Provided passage:

* * * * * * *

This is precisely one of the most important ideas behind a permanent music data observatory.

4.1 Ongoing Data Collection and Market Monitoring: The Data Observatory Concept

The music industry requires a permanent market monitoring facility to win fights in competition tribunals, because it is increasingly disputing revenues with the world’s biggest data owners. This was precisely the role of the former CEEMID (Artisjus et al. 2014) program, that was initiated by a few collective management societies after a dropped GESAC project. Starting out from three relatively data-poor countries, where data pooling allowed rightsholders to increase revenues, the CEEMID data collection program was extended by 2019 to 12 countries. It was eventually transformed to the Demo Music Observatory in 2020 (Antal 2021), which is now open for any national rightsholder, stakeholder organization, or music research institute. The idea of this observatory was brought to the UK policy debate on music streaming by the observatory’s only (former) British users, via the Written evidence submitted by The state51 Music Group to the Economics of music streaming review of the DCMS Committee (state51 Music Group 2020).

“There are instructive initiatives in other industries in which there is perhaps a clearer and longer standing recognition of the role of economic analysis. This sometimes results in initiatives such as ‘Observatories’ like the European Market Observatory for Fisheries an Aquatorial Products or the European construction sector observatory […] These tend to be collaborative endeavours, with a varying mix of government, industry, economists and in some cases funding bodies. […] To date there have been few if any entities or initiatives for music similar to the above-mentioned observatories. We suggest this is something that policy makers can support and encourage, but which ultimately needs to be driven by the industry itself. […] This is one reason we have worked with the economist Daniel Antal and his team, in particular on the Central European Music Industry Report 2020. Economists such as Daniel Antal produce data about the music industry that is consistent with international statistical standards and adhere to rigorous data ethics principles, seeking external validation through data and code repositories for underlying data and methodologies.”

* * * * * * *

Information shown:
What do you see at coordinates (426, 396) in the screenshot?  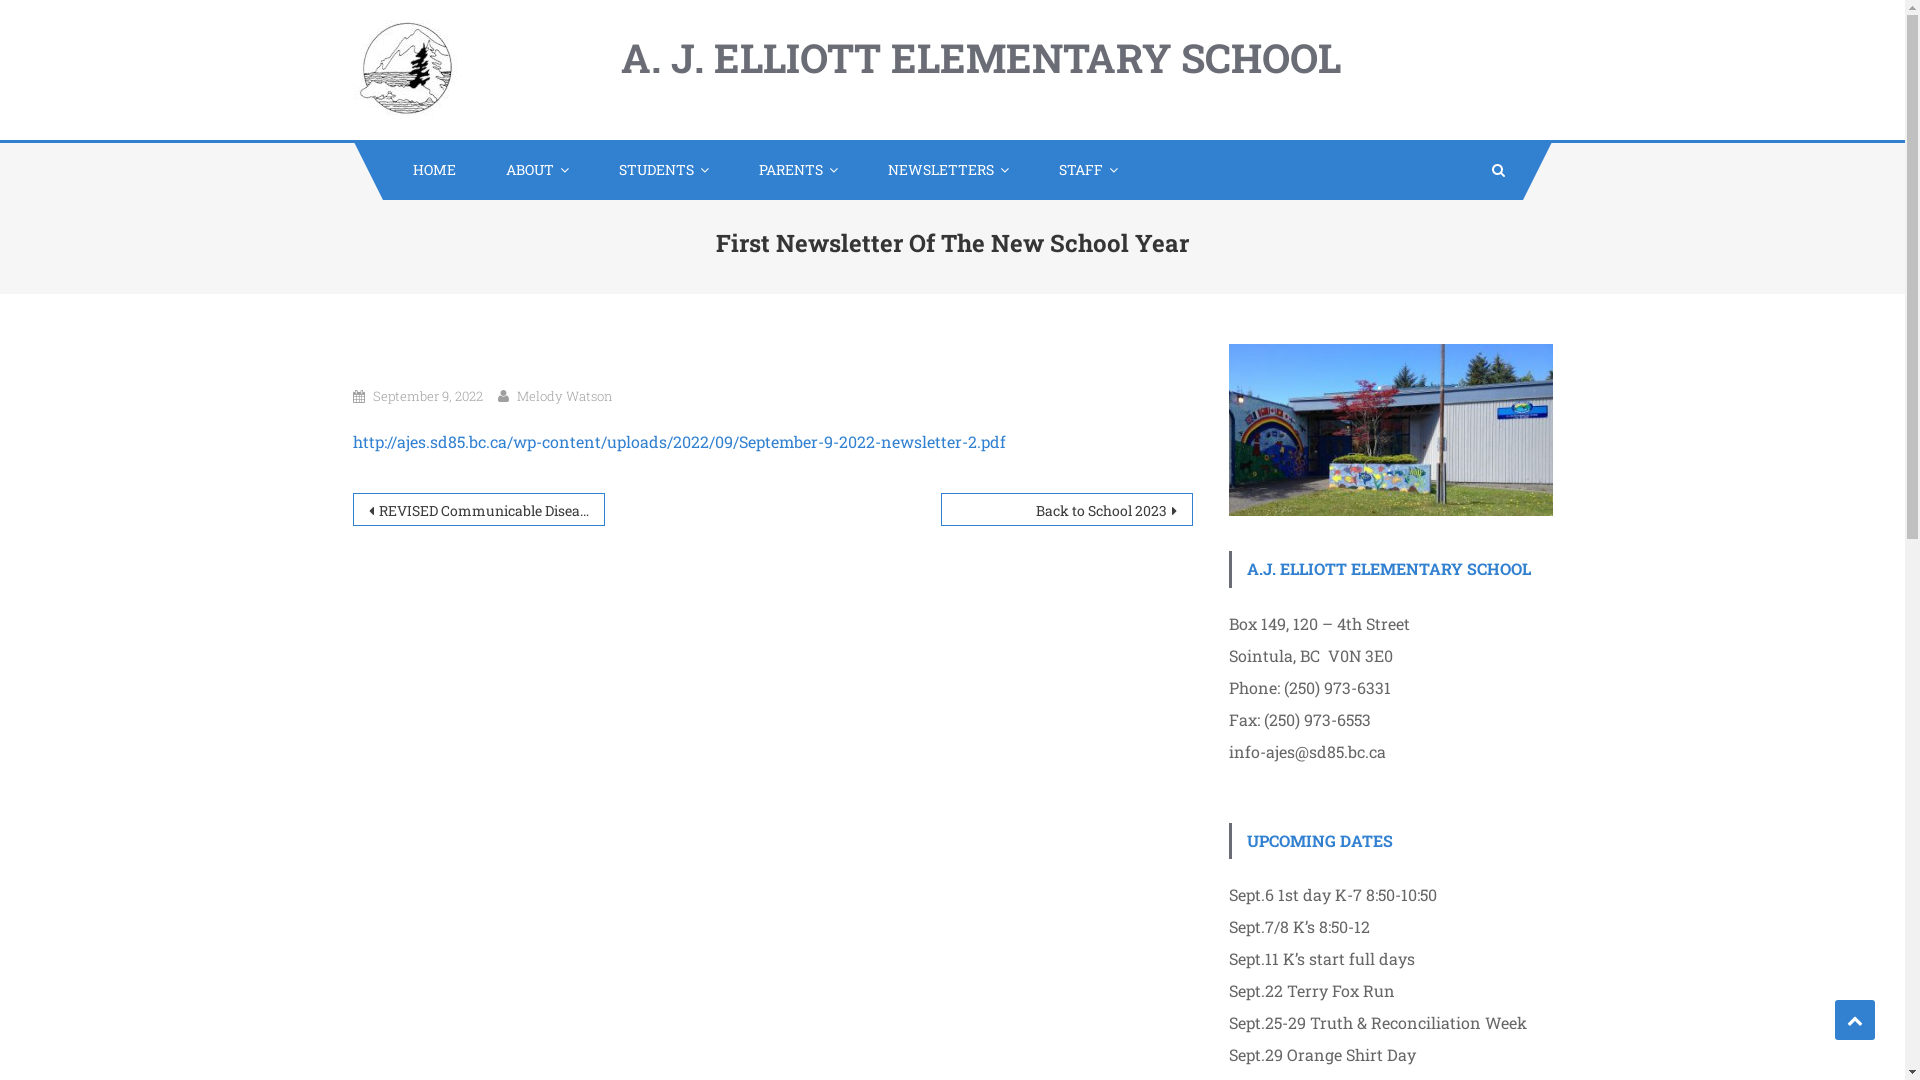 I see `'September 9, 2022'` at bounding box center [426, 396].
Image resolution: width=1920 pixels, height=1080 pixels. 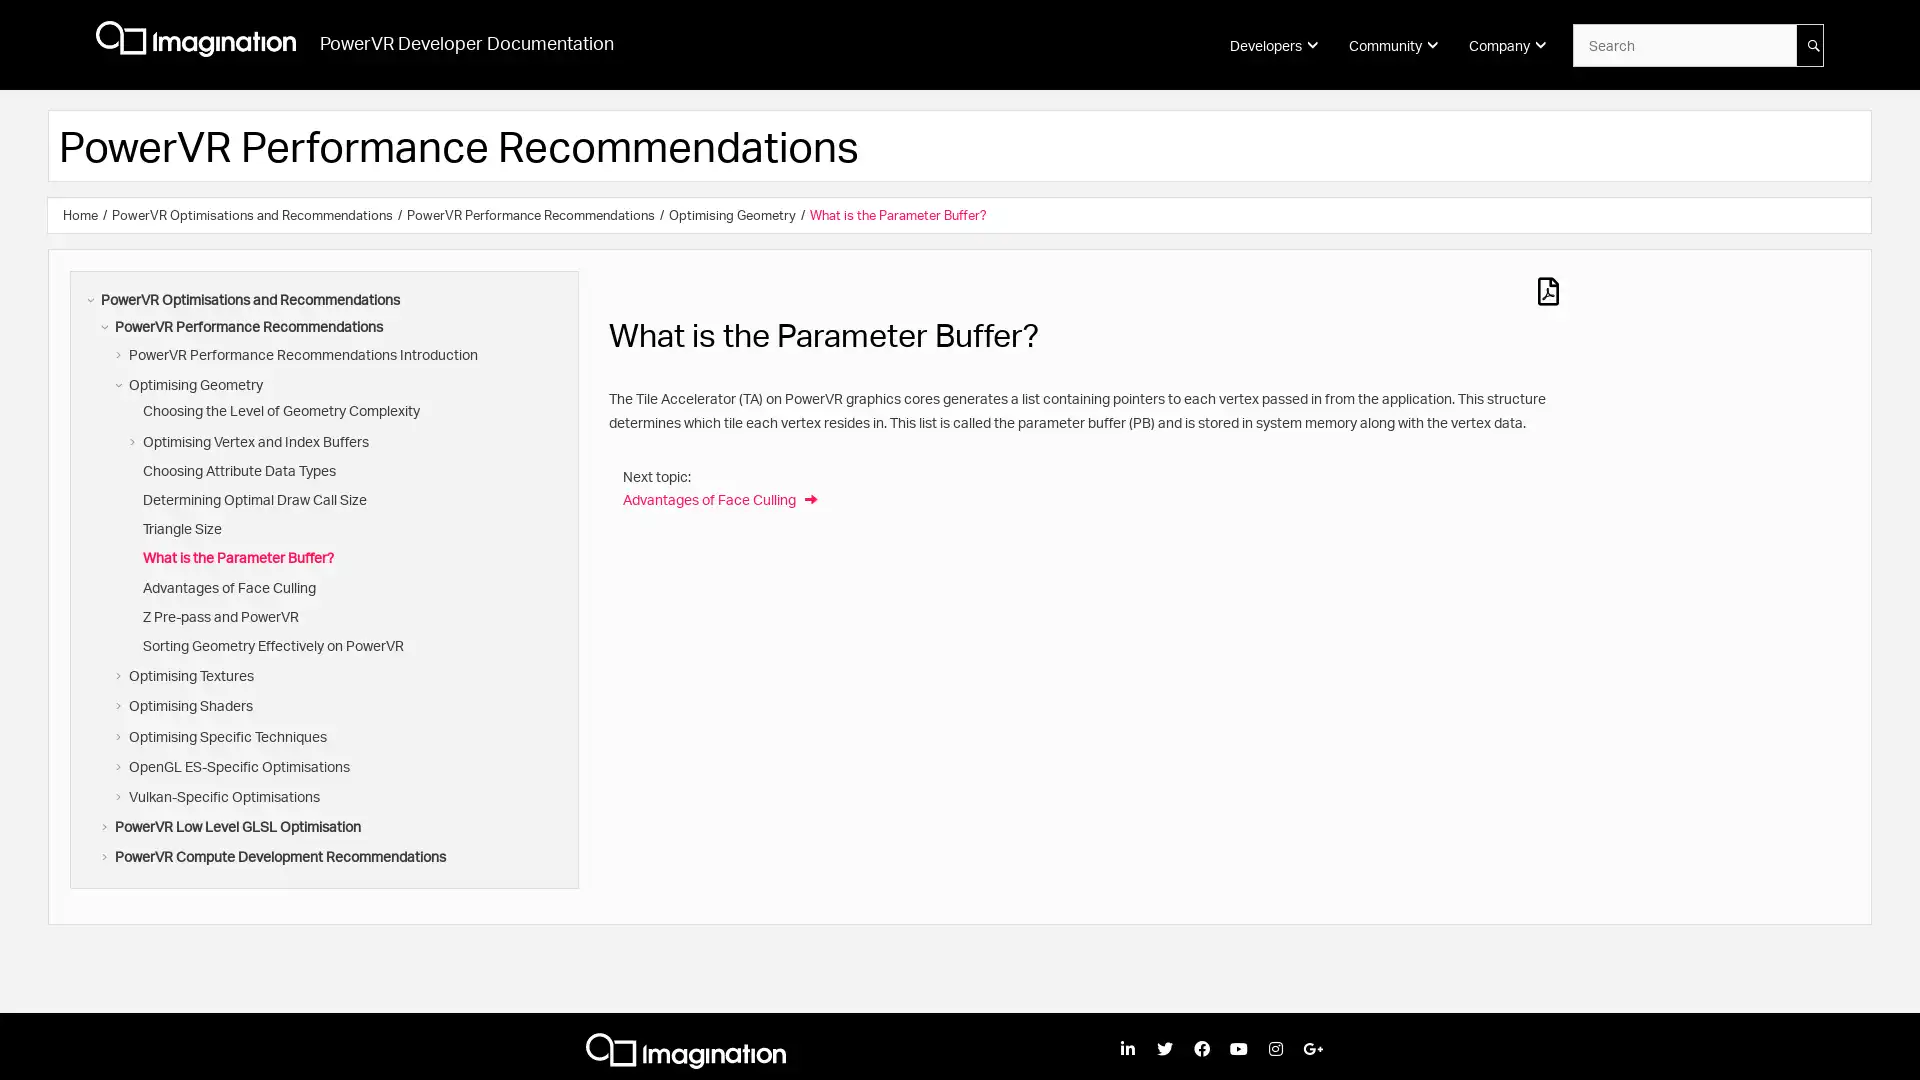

* * * * * * *

Problems to work on:
A. According to the music observatory passage, what kinds of participants make up the mix in observatories in other industries? List every one.
B. For each statement, say whether the music observatory passage agrees with it (yes or no), and quote the words from the passage that decide it.
(i) By 2019 the CEEMID program had grown to cover 12 countries.
(ii) The Demo Music Observatory is open only to British users.
(iii) The quoted evidence says a music observatory should ultimately be driven by government.
The material above has nothing to do with this exercise.

Final results:
A.
- Government
- Industry
- Economists
- Funding bodies (in some cases)

B.
(i) Yes: "the CEEMID data collection program was extended by 2019 to 12 countries"
(ii) No: "which is now open for any national rightsholder, stakeholder organization, or music research institute"
(iii) No: "ultimately needs to be driven by the industry itself"